Elle ouvrit doucement les yeux, s’étira dans une féline contorsion, et son regard se posa sur le jeune homme pétrifié face à elle, tenant la photographie dans un poing rageur. Elle s’approcha alors, d’un pas serein, et posa sa main sur l’épaule brûlante d’Adam.

– Qu’y a-t-il ? Tu as l’air malade ?

– Ce… cette photo ! Où l’as-tu trouvée ? Dit-il d’une voix forte où tremblaient les notes du désespoir. Il n’osait y croire… et pourtant tout était si clair désormais !

– Elle est à moi, qu’est-ce qui te chagrine ?

– Cet homme, c’est mon père ! Cette femme, c’est ma mère ! Comprends-tu ? Nous sommes frère et sœur ! Nous avons commis l’impardonnable ! Le pêché mortel ! Comment pourrais-je encore supporter de me regarder dans un miroir après cela !

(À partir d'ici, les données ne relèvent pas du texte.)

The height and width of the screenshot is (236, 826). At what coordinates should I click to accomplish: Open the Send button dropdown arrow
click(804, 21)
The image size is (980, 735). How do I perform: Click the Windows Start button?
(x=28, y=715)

Le trouble qui hanta Evanescence fit luire une perle translucide dans son regard, un bref instant. Un tremblement imperceptible de la lèvre, un spasme de la main, la chair de poule qui lui couvre les bras. Elle se ressaisit et serra Adam contre elle, bien qu’il se débattit.

– Adam, Adam, tu es mon frère, mais tu n’es pas mon sang ! Quelle faute, quel crime, quel péché avons-nous commis ? Nous nous sommes aimés, nous nous aimons, qui pourrait nous reprocher nos actes alors qu’il y a deux jours à peine nous étions des inconnus l’un pour l’autre ?

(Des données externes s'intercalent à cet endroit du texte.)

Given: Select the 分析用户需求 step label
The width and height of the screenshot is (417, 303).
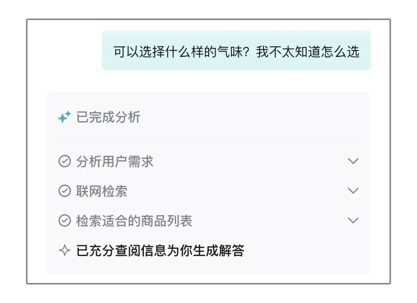Looking at the screenshot, I should 115,161.
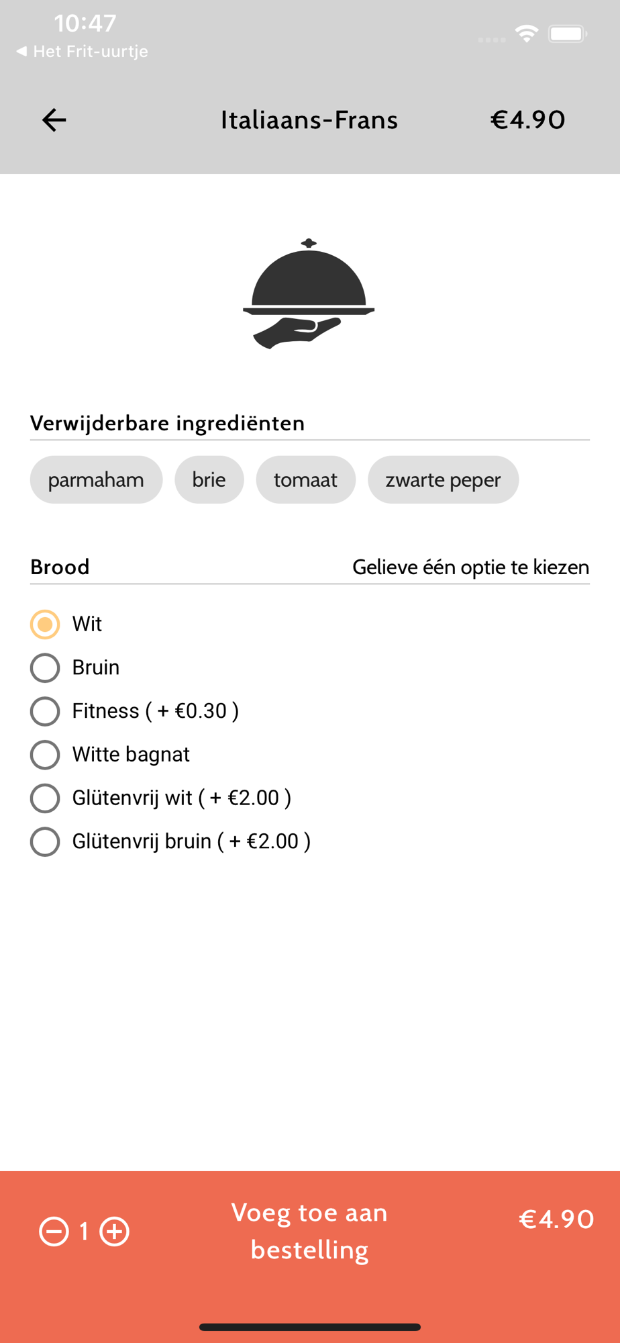620x1343 pixels.
Task: Tap the Wi-Fi status icon
Action: [x=527, y=34]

– Fini, tout cela est fini maintenant. Tout doit rentrer dans l’ordre, l’un comme l’autre nous devons accepter cet état de fait. Nous sommes désormais une famille et devons maîtriser nos ardeurs.

– Et crois-tu que je pourrais réfréner cette passion qui me brûle, cet amour qui me hante, éteindre ce feu qui m’anime ? Crois-tu, Adam, que ces fugaces instants n’ont pas gravé mon âme à tout jamais ? Crois-tu que toi, tu puisses me regarder désormais comme une sœur ?

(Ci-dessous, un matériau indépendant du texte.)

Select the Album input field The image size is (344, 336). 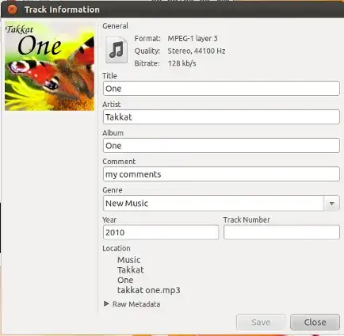(221, 146)
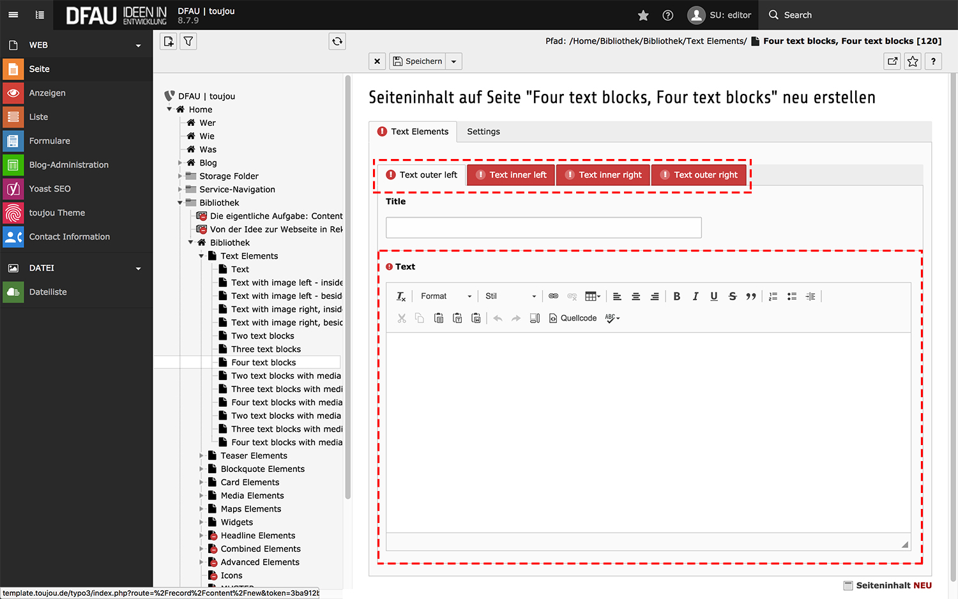This screenshot has height=599, width=958.
Task: Switch to the Settings tab
Action: [x=483, y=132]
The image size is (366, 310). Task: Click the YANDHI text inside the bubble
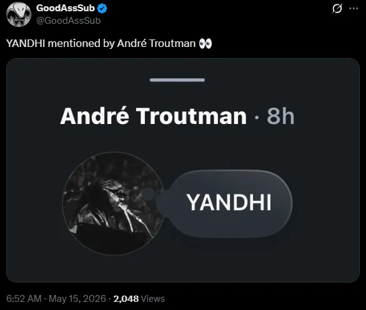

Un long silence accueillit cette sentence. Eva, toujours enserrant le jeune homme fébrile dans ses bras, le sentit s’abandonner. Il lui souleva le visage jusqu’à ce que leurs lèvres s’effleurent, et murmura un " non ".

– Non. Je ne pourrais jamais oublier ton parfum, ton goût, la saveur de tes baisers, la texture de ta peau. Je le sais, je le sens. C’est pourquoi je vais partir.

– Partir ? Fuir ? Comptes-tu toute ta vie te cacher de ces bouleversements qui font d’une vie une aventure ? Qui font d’un cœur un foyer ? Ne vois-tu pas dans cet enchaînement l’inéluctabilité de l’Amour ? Nos parents ont fui leur destinée pour rejoindre le cours banal d’une existence loin de l’autre, et nous voilà réunis pour continuer ce qu’ils ont initié, et toi, tu brises à nouveau la chaîne ! Qui pourra alors être Amour ?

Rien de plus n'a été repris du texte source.